Cole Kmet, the Chicago Bears’ tight end, was speaking about the crucial fourth-down convert following the Bears’ 28-13 victory over the Lions on Sunday. He was referring to Aidan Hutchinson’s expensive error and the disastrous chain of events that ensued for Dan Campbell’s team at Soldier Field.
“I thought, ‘No way in hell are they jumping,’” Kmet said, when asked about Hutchinson taking the bait on a fourth-and-13 play that was designed to do exactly that, in drawing a defender offside. “They jumped. I don’t know how you could jump in that situation, but they did.” They did, indeed. And after the way things unfolded — or unraveled — from there, Kmet might as well have been talking to Lions fans, some of whom, no doubt, are ready to jump themselves.

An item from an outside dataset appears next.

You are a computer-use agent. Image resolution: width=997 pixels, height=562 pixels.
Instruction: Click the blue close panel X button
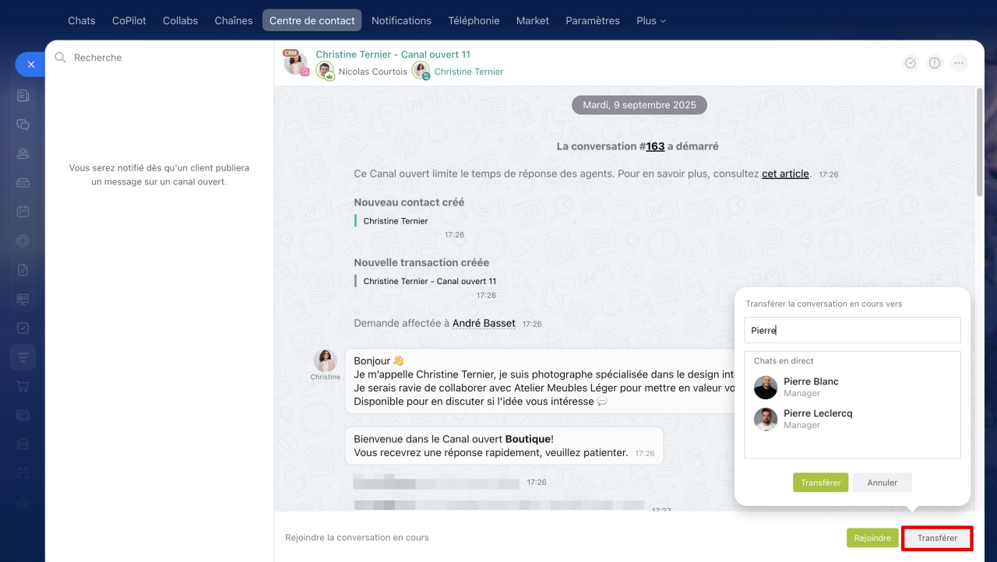click(30, 65)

The Lions are 9-4, with a two-game lead on the rest of the NFC North, and a 99% chance of making the postseason, according to the New York Times playoff simulator. Their chances of winning the division are still better than 8 in 10 at this point, and Detroit’s magic number remains three, with four weeks left to play in the regular season.
Yet after a second loss in three weeks, and another mistake-filled, turnover-plagued outing against a sub-.500 division opponent, Campbell knows the narrative about his team has shifted underneath them.
“But, I know this: If you got the right guys, the right coaches, you’ll find your way out of it,” he said Monday, as the Lions’ quickly turned their attention to Saturday’s prime-time game against Denver at Ford Field. “And the most important thing is that we don’t buy into the narrative that is not inside of our building and what the tape says.” Again, Campbell is well aware of what everyone else out there is saying.
The Lions have gone from one of the feel-good stories of the NFL — and a darkhorse Super Bowl contender in the eyes of some national pundits — to a team that’s giving many of its long-suffering supporters that sinking feeling. Sunday’s sloppy effort in blustery conditions against Justin Fields and the Bears only accelerated the seasonal affective disorder for some of you who remember the Lions’ last division title in 1993, but also the ones that slipped away in 2014 and ’16 — the
last two times they wobbled into the playoffs as wild-card entries. And for those that tuned in to Sunday night’s marquee game between Dallas and Philadelphia — two of the teams the Lions are chasing in the NFC — you may have nodded in agreement when NBC studio analyst Chris Simms noted, “It ain’t looking good in Detroit right now.”
That depends on your perspective, I suppose. But, it is no secret the Lions’ defense has largely come undone since Detroit’s midseason bye week, allowing more than 30 points per game and ranking last in the NFL in opponents’ pass efficiency, all while searching for something that had gone missing. As defensive lineman John Cominsky put it Sunday, “I feel like we’ve kind of lost our swagger and our confidence.”
Nor is it a news flash that Goff has started to crack under pressure behind a banged-up offensive line: After committing just five turnovers in the Lions’ first nine games, the veteran quarterback has coughed it up eight times in their last four. Not coincidentally, he has been sacked 10 times over the last month as well, and Goff described Sunday’s offensive showing — which produced 61 total yards on seven second-half possessions — as both “very uncharacteristic” and “extremely frustrating.”
When you throw in key injuries (Frank Ragnow, Alim McNeill), some questionable play-calling and game management by the coaching staff, and the simple fact that there really are no secrets for any team in the NFL by December, none of this should come as any great surprise. I think most of us realized the Lions’ expectations were starting to outpace the collective talent on the roster after that 5-1 start, and now the opposite might be happening.